#### Exercise instructions:
1/ Reproduce the passage of the Dáil debate excerpt from "Wednesday, 10 March" up to and including "introduced this Bill.".
2/ In the Dáil debate excerpt, how many years have passed since the legislation on adoption information and tracing was first announced?
3/ List every person named in the Dáil debate excerpt.

#### Document segment:

Dáil debates

Wednesday, 10 March 2021

Civil Registration (Right of Adoptees to Information) (Amendment) Bill 2021: Second Stage [Private Members]

 

12:05 pm

Photo of Joan CollinsJoan Collins (Dublin South Central, Independents 4 Change) | Oireachtas source

Yes, five minutes each.

I urge all Deputies to support this straightforward legislation. I ask the Government side not only to not vote against it, but to vote with us, because this is too important an issue for the people who are facing this awful situation. I also commend Deputy Funchion, who introduced this Bill.

It is now 20 years since this legislation on adoption information and tracing was first announced and there has still been no action taken. Professor Conor O'Mahony, the Special Rapporteur on Child Protection, commenting on the "RTÉ Investigates" programme, "Who am I?", said, "We need to enact comprehensive adoption-tracing legislation which would give adopted persons an unconditional right to access their birth and adoption records and we need to do that without any further delay." He went on to say:

Many adoption records are scattered around private agencies and adoption societies. If an adoption tracing system is to work effectively, the State needs to put in place the necessary legal and other measures to secure those records and ensure they are under the control of a centralised State entity so that people can easily access the records necessary to establish their identity.

#### Records shown:
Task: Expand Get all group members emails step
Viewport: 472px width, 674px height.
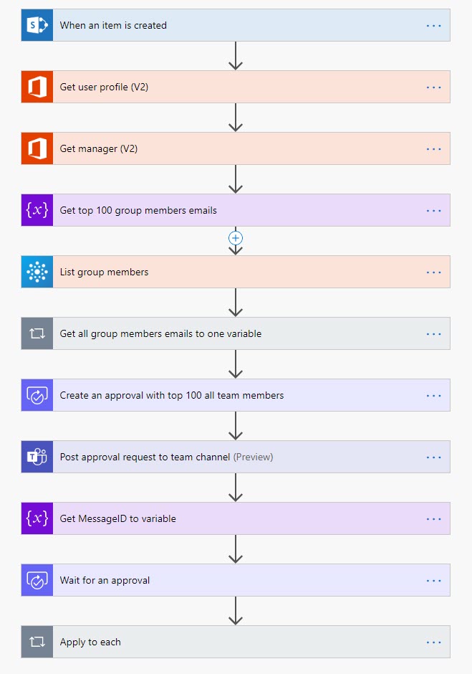Action: pos(215,333)
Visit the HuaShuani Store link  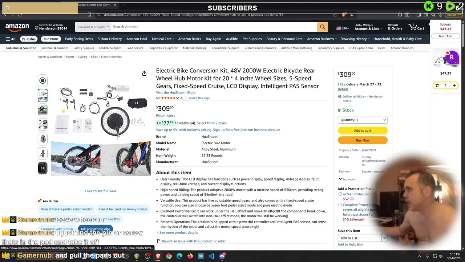pyautogui.click(x=175, y=92)
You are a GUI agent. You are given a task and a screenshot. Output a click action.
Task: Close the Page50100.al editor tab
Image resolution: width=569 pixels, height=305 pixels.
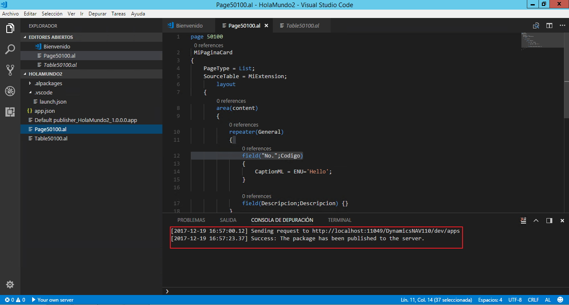266,26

#### Answers below:
1/
Wednesday, 10 March 2021

Civil Registration (Right of Adoptees to Information) (Amendment) Bill 2021: Second Stage [Private Members]

 

12:05 pm

Photo of Joan CollinsJoan Collins (Dublin South Central, Independents 4 Change) | Oireachtas source

Yes, five minutes each.

I urge all Deputies to support this straightforward legislation. I ask the Government side not only to not vote against it, but to vote with us, because this is too important an issue for the people who are facing this awful situation. I also commend Deputy Funchion, who introduced this Bill.

2/ 20 years.

3/
Joan Collins
Deputy Funchion
Professor Conor O'Mahony